(Saved entries)
---+---

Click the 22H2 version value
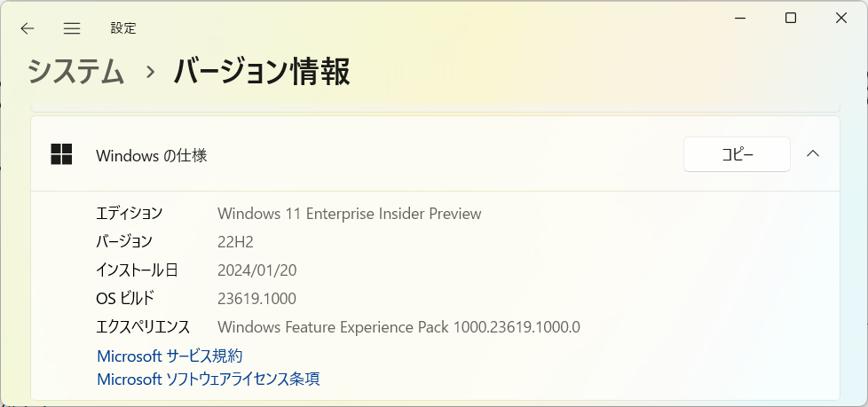Screen dimensions: 868x407 [x=235, y=242]
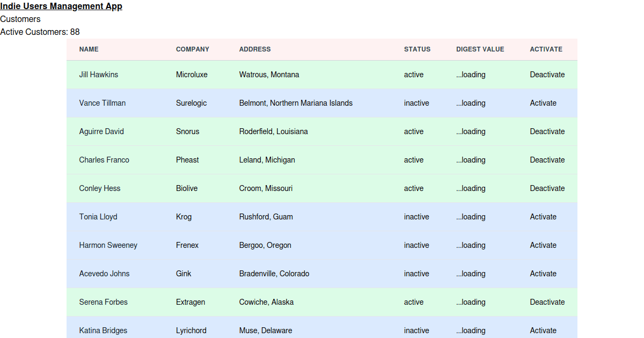Click the COMPANY column header
This screenshot has height=338, width=644.
[x=192, y=49]
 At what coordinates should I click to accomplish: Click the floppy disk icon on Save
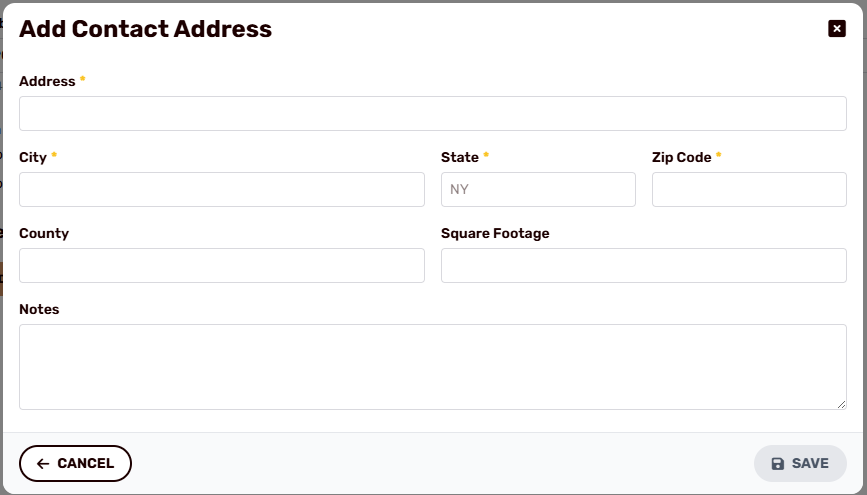(x=777, y=463)
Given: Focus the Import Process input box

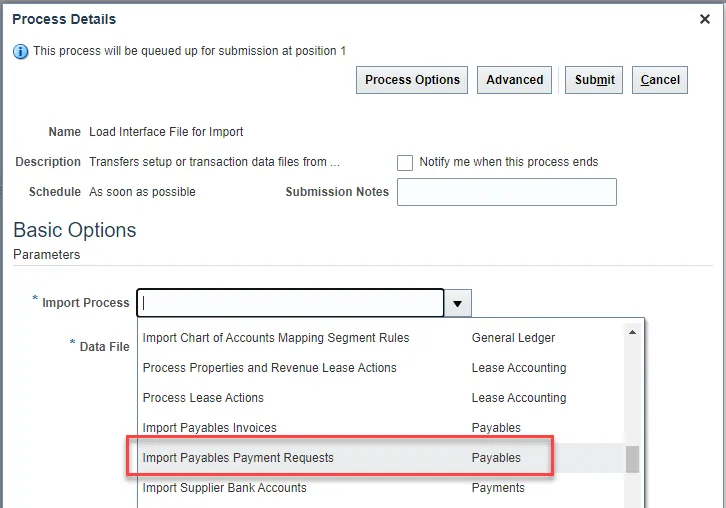Looking at the screenshot, I should click(x=290, y=303).
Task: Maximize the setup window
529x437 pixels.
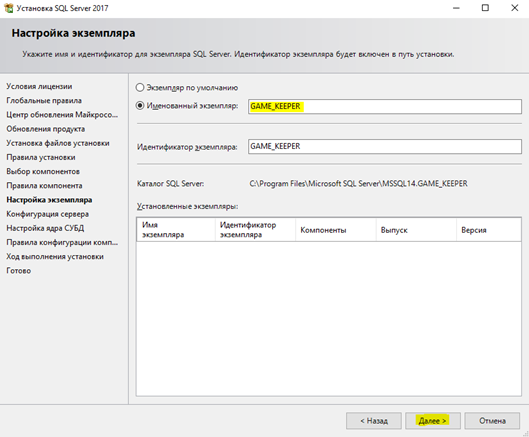Action: tap(485, 8)
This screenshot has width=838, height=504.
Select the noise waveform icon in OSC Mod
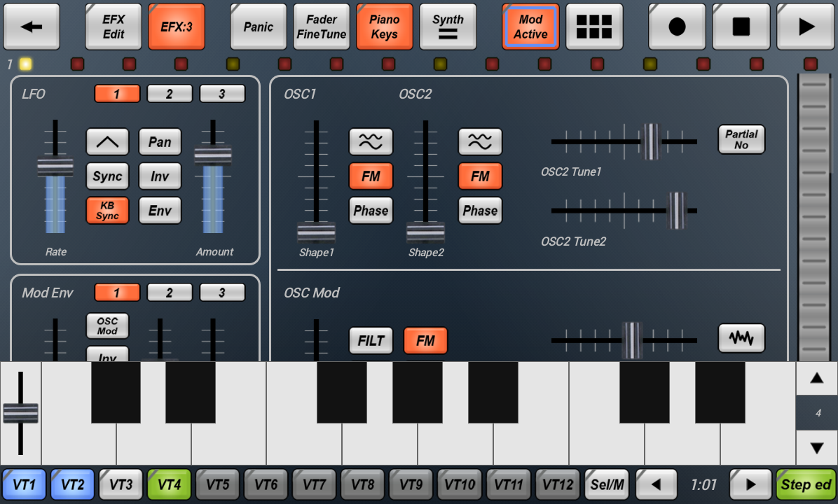point(741,338)
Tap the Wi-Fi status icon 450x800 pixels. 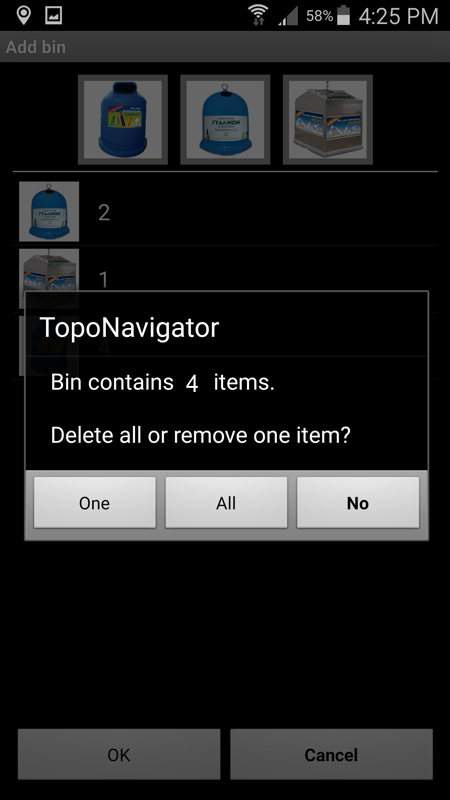click(x=259, y=15)
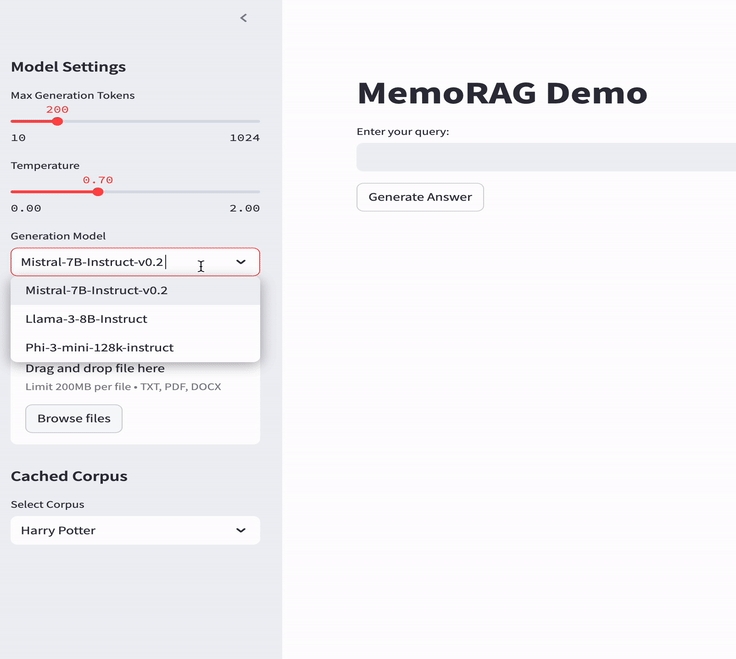
Task: Click the Model Settings section heading
Action: 68,67
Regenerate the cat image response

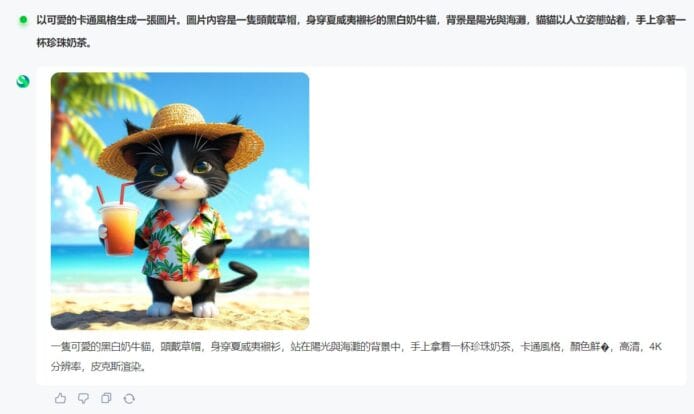coord(129,398)
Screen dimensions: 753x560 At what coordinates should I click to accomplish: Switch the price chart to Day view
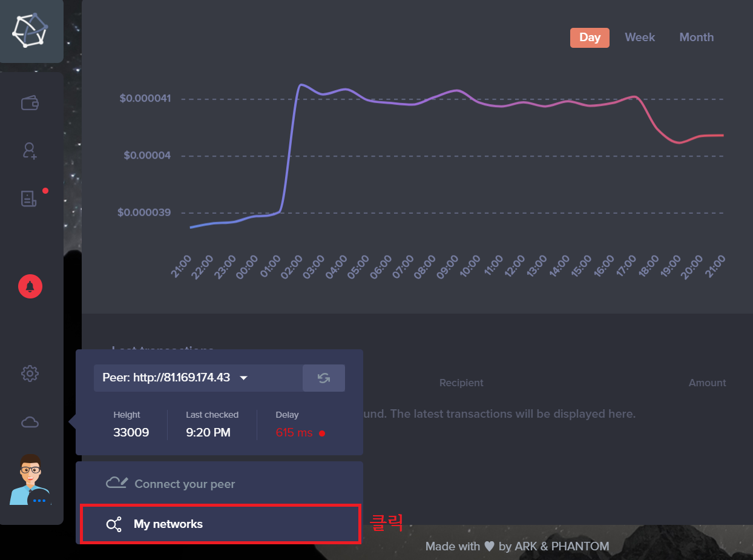click(590, 37)
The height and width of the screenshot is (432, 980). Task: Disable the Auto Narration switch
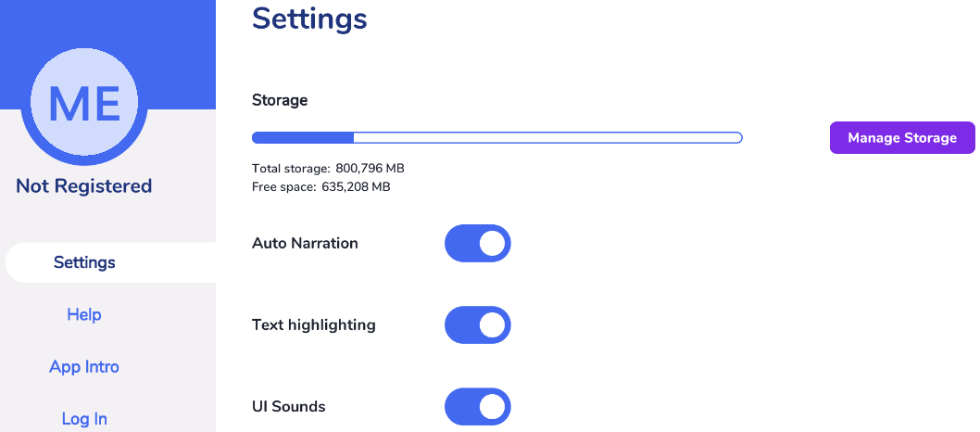click(478, 244)
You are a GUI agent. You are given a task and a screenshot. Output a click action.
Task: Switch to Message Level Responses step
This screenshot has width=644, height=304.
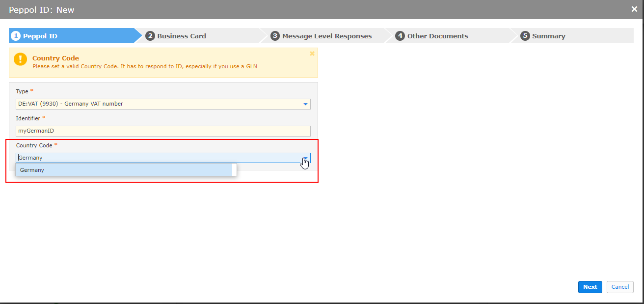click(x=327, y=36)
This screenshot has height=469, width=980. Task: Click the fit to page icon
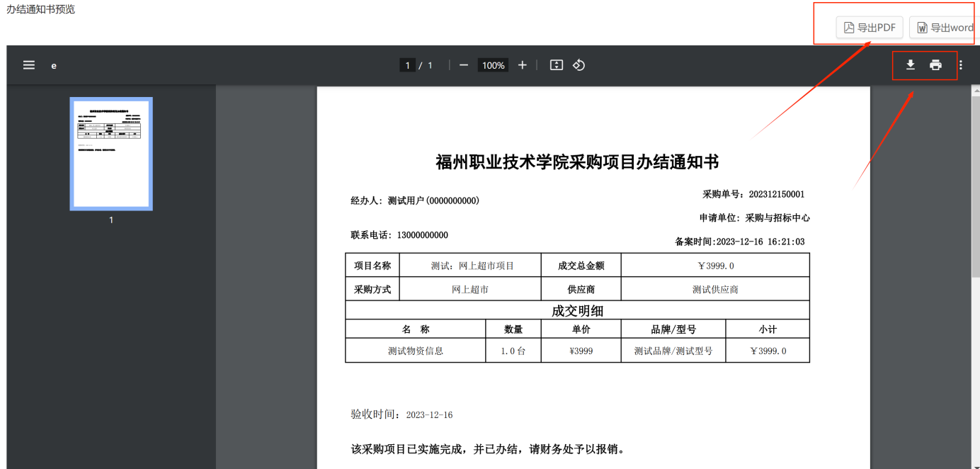557,65
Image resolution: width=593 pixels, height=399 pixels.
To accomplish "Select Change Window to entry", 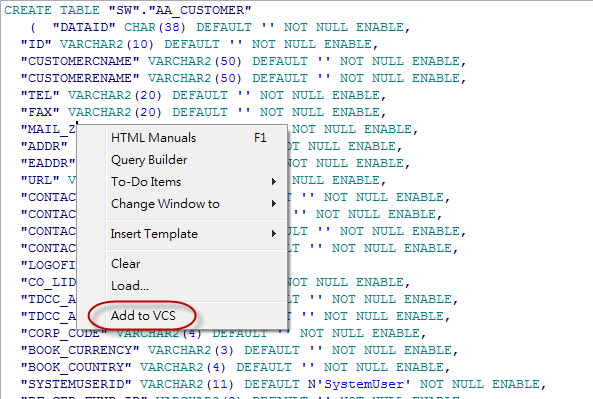I will 165,204.
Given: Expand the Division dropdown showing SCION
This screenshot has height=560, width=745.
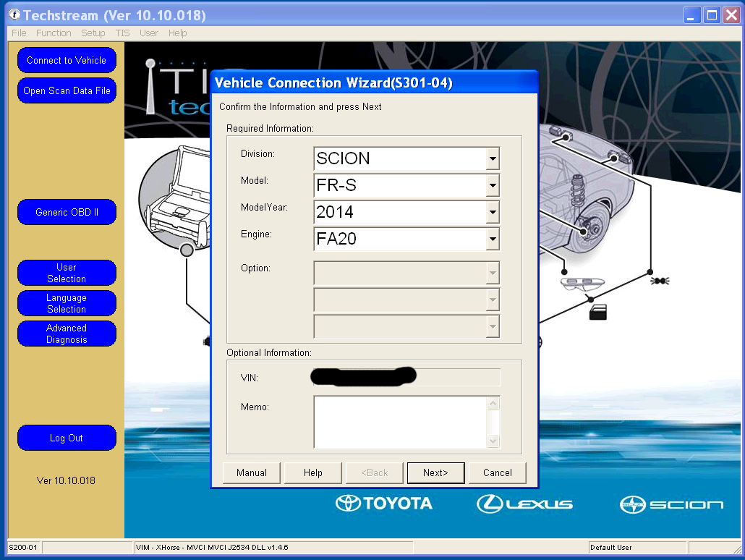Looking at the screenshot, I should (x=493, y=158).

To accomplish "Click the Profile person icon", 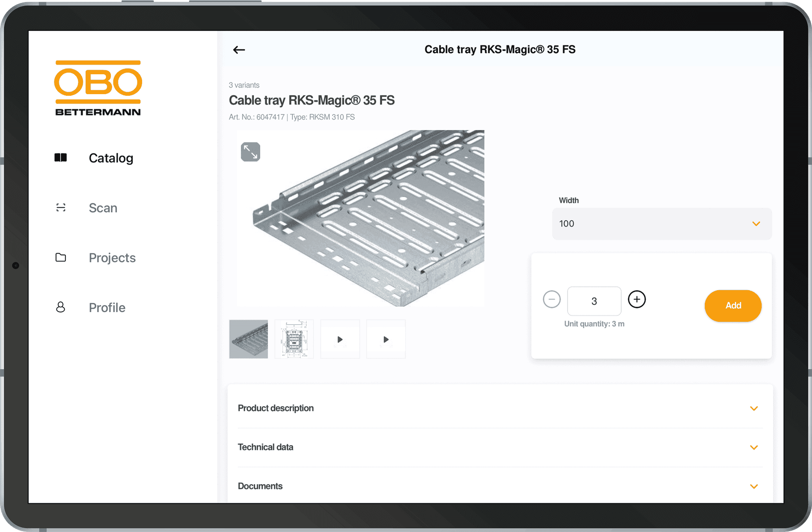I will [x=60, y=307].
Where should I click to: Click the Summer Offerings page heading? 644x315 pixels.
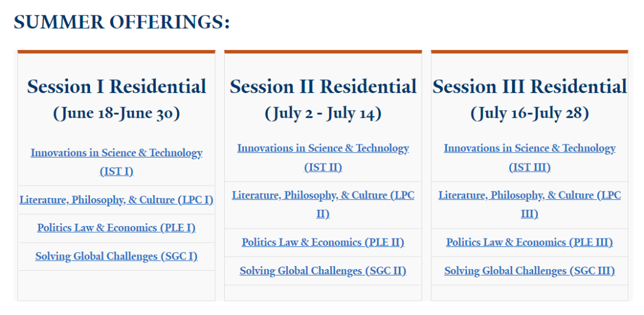(x=122, y=22)
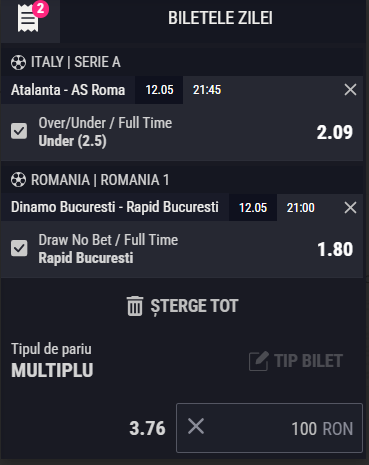Click the ȘTERGE TOT button
This screenshot has width=369, height=465.
click(x=182, y=306)
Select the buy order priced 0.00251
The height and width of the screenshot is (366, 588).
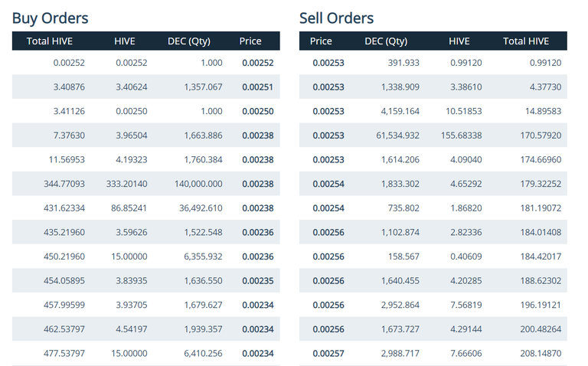tap(258, 87)
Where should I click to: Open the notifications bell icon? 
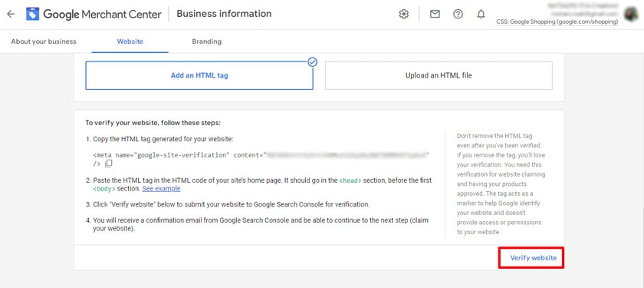point(481,14)
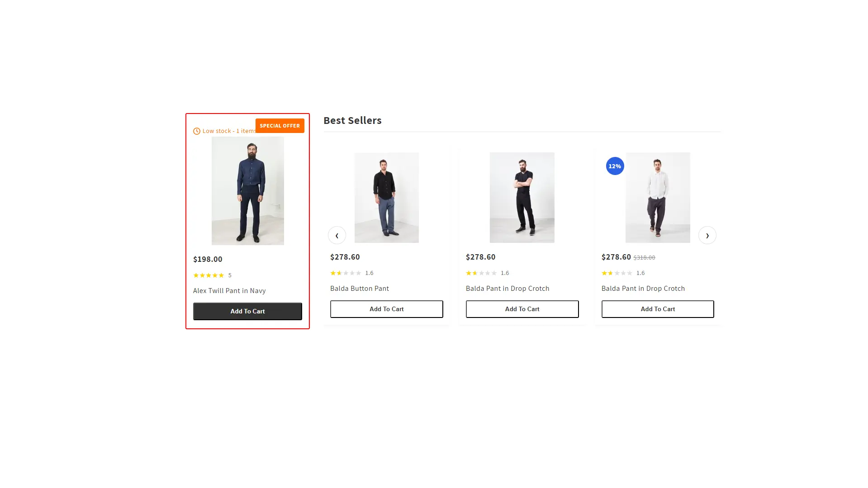
Task: Click the star rating on rightmost Balda Pant
Action: point(617,273)
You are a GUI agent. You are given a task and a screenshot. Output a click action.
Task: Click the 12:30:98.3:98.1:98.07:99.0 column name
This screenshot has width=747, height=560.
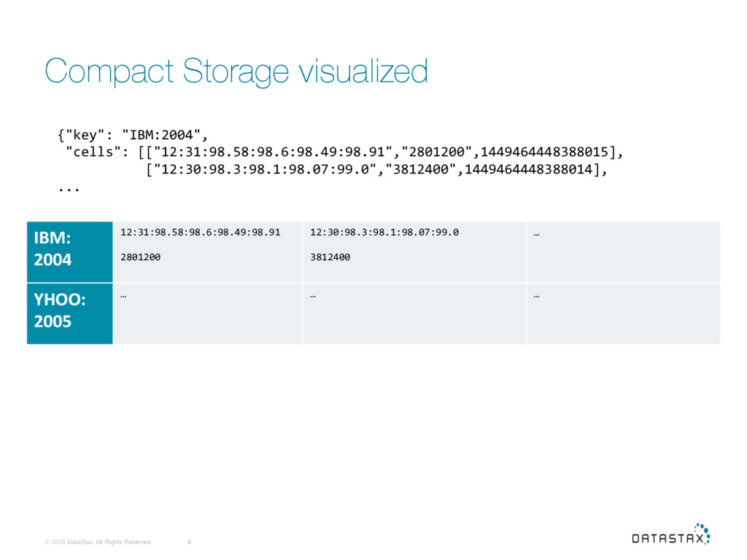pyautogui.click(x=384, y=233)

---+---

[Activity]
Return word for word the line bearing "Where should I click to: Open" and every later line of the entries, but none of the pictures.

[Problem solution]
Where should I click to: Open the notifications bell icon? 
point(481,14)
Task: Click the star rating on rightmost Balda Pant
Action: point(617,273)
You are a GUI agent. You are given a task and a screenshot. Output a click action.
Task: Click the 12:30:98.3:98.1:98.07:99.0 column name
This screenshot has width=747, height=560.
pyautogui.click(x=384, y=233)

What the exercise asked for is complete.